- _Hedef A_:
Aşağıdaki kayıtlardan "The patent of" ifadesini içeren satırla başlayıp "GlorySmile V34 Teeth" ifadesini içeren satırla biten kısmı, iki uç dahil, sütun adları sorgu ve sonuç olan iki sütunlu bir CSV olarak ifade edin. Her kayıt bir satır olsun; sorgu metni ve yanıtı ayrı ayrı tırnak içinde tek bir alana yazılsın, satır sonları boşluğa çevrilsin.

- _Okuma parçası_:
▶
More

    Şehrin ruhu: Brüksel


    Görmeden gelme

    Aziz Michael ve Aziz Gudula Katedrali

    Şehrin ilk yerleşim yerlerinden Treurenberg Tepesi’nde bulunan Aziz Michael ve Aziz Gudula Katedrali dış mimari bakımından Paris’teki Notre Dame Katedrali’ni anımsatan, köklü geçmişe sahip anıtsal bir yapı. 8. yüzyılda Aziz Michael için yapılmış bir şapelin bulunduğuna inanılan alana, yaklaşık üç yüzyıl sonra Brabant Dükü II. Lambart tarafından bir kilise inşa edilmiş ve 1047’de Aziz Gudula’nın kutsal emanetleri buraya getirilmiş. O zamandan itibaren Aziz Michael ve Aziz Gudula olarak anılan katedrale Gotik mimarinin ülkede hâkim olmaya başlamasıyla birlikte çok sayıda ekleme yapılmış. Pek çok dük, arşidük, prens ve kralın düğün ve cenaze törenlerine ev sahipliği yapan mekân, kentteki önemli ziyaret yerlerinden biri.
◀
- _Kayıtlı bilgiler_:
▶
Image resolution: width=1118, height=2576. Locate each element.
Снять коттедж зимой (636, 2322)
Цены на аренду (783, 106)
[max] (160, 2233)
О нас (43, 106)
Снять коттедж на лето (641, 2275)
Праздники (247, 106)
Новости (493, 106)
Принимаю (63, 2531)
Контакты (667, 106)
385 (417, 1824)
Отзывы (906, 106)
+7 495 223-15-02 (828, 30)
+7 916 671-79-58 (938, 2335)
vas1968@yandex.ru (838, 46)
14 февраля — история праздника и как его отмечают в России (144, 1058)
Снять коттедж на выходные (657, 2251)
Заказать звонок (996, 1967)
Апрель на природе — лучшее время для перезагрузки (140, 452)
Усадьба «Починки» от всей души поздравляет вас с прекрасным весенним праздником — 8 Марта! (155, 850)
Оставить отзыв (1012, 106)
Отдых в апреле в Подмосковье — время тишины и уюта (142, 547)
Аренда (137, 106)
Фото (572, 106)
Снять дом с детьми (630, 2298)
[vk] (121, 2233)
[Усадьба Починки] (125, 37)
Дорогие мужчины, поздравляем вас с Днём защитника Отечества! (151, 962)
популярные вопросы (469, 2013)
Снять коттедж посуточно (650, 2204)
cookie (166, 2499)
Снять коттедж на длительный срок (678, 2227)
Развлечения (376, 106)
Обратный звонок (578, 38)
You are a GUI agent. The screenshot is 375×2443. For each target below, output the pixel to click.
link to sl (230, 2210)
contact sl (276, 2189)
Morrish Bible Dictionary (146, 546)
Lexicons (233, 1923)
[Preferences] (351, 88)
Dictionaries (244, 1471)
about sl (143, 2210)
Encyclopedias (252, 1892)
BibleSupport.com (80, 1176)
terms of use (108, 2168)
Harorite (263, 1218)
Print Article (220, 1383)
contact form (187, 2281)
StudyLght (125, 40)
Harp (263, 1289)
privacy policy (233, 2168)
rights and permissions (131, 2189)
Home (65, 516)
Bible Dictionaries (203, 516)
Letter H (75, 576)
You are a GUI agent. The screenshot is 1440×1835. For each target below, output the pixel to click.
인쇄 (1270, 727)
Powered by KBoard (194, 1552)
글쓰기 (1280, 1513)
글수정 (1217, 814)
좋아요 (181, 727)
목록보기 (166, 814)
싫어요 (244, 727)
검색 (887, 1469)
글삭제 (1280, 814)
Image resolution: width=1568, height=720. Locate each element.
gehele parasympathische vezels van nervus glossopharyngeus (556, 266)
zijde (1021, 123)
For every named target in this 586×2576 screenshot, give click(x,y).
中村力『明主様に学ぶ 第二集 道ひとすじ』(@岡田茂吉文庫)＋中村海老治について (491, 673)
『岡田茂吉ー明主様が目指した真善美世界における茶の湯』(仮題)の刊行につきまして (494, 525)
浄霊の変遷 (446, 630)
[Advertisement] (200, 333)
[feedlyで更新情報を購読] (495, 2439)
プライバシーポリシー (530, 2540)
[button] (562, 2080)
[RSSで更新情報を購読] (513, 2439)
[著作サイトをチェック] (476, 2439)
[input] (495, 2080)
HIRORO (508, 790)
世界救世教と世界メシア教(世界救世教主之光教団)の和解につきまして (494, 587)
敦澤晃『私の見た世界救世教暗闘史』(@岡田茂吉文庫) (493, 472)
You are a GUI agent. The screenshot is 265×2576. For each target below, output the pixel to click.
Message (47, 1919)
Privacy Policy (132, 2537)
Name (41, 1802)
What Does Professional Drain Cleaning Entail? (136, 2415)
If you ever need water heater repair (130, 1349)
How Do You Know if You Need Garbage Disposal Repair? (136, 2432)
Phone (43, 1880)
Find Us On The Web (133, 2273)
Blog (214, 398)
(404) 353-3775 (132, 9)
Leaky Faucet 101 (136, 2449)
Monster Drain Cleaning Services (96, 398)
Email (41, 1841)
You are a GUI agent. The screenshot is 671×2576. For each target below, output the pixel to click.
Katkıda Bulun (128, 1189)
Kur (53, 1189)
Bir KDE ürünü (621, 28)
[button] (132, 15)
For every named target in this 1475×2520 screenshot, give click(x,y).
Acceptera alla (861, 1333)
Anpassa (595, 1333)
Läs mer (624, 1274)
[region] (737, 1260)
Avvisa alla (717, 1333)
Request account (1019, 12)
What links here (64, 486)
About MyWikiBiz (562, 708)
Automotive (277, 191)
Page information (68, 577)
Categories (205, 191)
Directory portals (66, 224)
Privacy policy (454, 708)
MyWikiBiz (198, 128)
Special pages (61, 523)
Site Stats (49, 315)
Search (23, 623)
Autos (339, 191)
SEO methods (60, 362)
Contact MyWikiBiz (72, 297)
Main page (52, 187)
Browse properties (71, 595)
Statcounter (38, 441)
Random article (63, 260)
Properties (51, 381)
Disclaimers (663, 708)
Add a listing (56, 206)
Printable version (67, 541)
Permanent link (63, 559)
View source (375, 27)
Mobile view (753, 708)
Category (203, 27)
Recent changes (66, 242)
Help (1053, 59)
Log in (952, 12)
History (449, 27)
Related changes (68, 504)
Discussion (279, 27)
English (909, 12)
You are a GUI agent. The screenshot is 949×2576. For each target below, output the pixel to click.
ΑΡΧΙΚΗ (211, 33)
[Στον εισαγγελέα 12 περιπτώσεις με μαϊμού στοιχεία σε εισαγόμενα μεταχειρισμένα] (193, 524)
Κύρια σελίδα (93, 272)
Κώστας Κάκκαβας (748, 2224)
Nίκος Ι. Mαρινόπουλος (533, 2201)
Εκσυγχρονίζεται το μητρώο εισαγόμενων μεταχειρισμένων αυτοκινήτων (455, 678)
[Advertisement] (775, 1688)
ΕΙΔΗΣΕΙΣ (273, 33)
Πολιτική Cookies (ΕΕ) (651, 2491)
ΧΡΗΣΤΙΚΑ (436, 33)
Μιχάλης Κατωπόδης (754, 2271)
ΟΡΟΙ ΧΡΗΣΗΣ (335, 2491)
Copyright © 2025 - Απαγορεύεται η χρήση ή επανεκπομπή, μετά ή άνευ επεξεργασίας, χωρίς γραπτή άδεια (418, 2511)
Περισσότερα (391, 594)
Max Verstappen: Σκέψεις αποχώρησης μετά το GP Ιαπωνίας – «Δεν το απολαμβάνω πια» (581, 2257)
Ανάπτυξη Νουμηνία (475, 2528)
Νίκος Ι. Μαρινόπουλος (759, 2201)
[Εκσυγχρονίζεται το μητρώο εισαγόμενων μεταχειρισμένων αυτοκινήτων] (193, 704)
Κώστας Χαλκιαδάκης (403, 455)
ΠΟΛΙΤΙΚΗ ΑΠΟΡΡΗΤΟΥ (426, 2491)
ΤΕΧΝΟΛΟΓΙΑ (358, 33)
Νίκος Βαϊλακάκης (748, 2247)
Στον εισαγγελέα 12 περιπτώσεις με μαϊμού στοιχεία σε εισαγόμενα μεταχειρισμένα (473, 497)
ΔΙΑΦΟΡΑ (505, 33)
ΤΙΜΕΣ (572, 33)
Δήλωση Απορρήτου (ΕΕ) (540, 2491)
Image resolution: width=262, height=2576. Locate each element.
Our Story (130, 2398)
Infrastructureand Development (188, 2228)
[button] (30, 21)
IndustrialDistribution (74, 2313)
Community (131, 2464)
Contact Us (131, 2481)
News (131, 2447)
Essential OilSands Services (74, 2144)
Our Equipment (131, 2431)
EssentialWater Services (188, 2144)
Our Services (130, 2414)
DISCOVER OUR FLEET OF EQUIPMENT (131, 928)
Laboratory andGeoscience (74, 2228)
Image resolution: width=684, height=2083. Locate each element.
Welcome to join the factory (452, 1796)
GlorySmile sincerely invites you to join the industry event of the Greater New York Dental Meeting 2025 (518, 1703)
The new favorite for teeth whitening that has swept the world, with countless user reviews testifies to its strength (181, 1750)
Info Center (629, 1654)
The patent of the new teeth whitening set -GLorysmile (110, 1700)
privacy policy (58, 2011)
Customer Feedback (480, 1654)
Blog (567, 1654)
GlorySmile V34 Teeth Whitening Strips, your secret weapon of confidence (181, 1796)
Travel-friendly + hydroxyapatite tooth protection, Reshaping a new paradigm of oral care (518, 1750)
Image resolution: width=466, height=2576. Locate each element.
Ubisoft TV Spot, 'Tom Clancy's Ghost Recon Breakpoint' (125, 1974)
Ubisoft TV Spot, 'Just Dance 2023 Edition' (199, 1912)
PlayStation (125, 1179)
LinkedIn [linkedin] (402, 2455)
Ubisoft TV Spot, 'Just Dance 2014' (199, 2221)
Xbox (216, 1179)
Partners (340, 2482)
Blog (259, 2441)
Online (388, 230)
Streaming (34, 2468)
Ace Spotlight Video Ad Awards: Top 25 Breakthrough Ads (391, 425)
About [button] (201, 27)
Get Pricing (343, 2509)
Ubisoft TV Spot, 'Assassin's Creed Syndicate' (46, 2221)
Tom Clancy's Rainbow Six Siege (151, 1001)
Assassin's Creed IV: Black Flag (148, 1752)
◀
- _Hedef B_:
Brüksel yazısını kaldığı yerden devam ettirin.

- _Çıktı A_:
sorgu,sonuç
"The patent of the new teeth whitening set -GLorysmile","(110, 1700)"
"privacy policy","(58, 2011)"
"Customer Feedback","(480, 1654)"
"Blog","(567, 1654)"
"GlorySmile V34 Teeth Whitening Strips, your secret weapon of confidence","(181, 1796)"

- _Çıktı B_:
    Brüksel Kraliyet Sarayı

    18. yüzyılda inşa edilmeye başlanan Brüksel Kraliyet Sarayı (Palais Royal de Bruxelles), daha önce Belçika ve Avrupa tarihinin önemli isimleri tarafından kullanılan bir alan üzerinde yer alıyor. Brabant Dükü’nün konutu bu alandaki ilk yapıymış ve 11-12. yüzyıllar arasında yapılmış. Daha sonra İmparator V. Charles ve Avusturya dükü gibi önemli kişiler tarafından yaşam alanı olarak kullanılmış. 20. yüzyılın başında Kral Leopold sarayı ihtişamlı bulmamış ve Belçikalı ünlü mimar Alphonse Balat’tan yapıyı daha görkemli hale getirmesini istemiş. Ziyarete açık olduğu dönemlerde gösterişli iç mekânlarını görebileceğiniz Brüksel Kraliyet Sarayı, dışarıdan da oldukça etkileyici.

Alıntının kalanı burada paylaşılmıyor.